It’s all too easy to forget the simple pleasures of getting behind the wheel: independence, a sense of liberation and the ability to go beyond our everyday confines.
Driving needn’t be about traffic jams, people beeping you and the ‘joys’ of reverse parking with a queue of impatient drivers behind. ‘One of the prime reasons we like driving, rather than catching a bus or a train,’ according to Dr Peter Marsh, a leading psychologist in driving behaviour, ‘is that we are in charge of our own destiny – something that is quite rare in most people’s lives.’
And while cars swarm around the fastest routes and major centres of population, there are many more roads off the beaten track that are left practically deserted.

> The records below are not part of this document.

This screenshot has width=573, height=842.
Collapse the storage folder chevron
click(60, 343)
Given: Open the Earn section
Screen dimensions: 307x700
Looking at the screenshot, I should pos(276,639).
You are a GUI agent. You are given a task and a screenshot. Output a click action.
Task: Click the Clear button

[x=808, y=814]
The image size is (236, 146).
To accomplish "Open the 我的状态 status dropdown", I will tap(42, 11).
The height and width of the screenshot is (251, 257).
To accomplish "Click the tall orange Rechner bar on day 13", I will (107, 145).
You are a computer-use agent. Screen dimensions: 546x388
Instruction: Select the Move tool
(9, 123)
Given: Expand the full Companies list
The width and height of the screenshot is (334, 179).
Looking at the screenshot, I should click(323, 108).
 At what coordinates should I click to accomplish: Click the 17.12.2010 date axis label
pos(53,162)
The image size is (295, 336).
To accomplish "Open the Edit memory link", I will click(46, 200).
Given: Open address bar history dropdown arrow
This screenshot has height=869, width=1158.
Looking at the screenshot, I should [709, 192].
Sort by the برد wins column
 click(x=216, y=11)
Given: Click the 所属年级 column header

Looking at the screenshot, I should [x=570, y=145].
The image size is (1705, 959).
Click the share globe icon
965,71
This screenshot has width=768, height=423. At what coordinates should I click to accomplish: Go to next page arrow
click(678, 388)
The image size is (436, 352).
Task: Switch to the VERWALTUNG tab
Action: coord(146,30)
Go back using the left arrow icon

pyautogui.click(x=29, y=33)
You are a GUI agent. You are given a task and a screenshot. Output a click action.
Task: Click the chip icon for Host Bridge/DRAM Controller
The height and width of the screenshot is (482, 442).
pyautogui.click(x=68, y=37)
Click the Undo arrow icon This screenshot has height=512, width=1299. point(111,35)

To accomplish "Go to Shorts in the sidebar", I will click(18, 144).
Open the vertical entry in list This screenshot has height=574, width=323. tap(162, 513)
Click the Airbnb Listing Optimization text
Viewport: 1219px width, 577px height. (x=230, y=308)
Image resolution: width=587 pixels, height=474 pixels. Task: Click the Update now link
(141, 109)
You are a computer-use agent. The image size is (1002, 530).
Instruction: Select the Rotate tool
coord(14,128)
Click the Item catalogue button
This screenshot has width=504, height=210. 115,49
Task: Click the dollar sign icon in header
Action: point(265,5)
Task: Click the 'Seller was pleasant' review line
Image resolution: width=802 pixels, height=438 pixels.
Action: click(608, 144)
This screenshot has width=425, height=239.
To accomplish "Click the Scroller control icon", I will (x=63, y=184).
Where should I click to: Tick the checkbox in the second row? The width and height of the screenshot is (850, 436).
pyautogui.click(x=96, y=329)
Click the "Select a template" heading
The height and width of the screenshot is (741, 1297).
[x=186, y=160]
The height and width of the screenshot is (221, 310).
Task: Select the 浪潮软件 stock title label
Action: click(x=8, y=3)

Britain’s 35 million vehicles spend a disproportionate amount of time on the country’s 30,000 or so miles of motorways and main roads, while the 70,000 miles of ‘B’ and ‘C’ roads and the staggering 145,000 miles of unclassified roads remain for the most part fairly quiet.
Of course, some may be more intent on two wheels rather than four, and for them, there are even more scope for exploration. The National Cycle Network, for example, offers 12,600 miles of cycle paths, based around the principle of minimising contact with motor traffic – and although it’s inevitable that some do include sections of minor roads, most are, however, on bridleways, disused railway lines and canal towpaths.
So there’s far more to Britain’s roads than the M25 – or ‘a drive in pursuit of nothing’, as Professor Iain Borden, a commentator on urban culture, calls it. All you’ve got to do is think of a destination and find the path less travelled.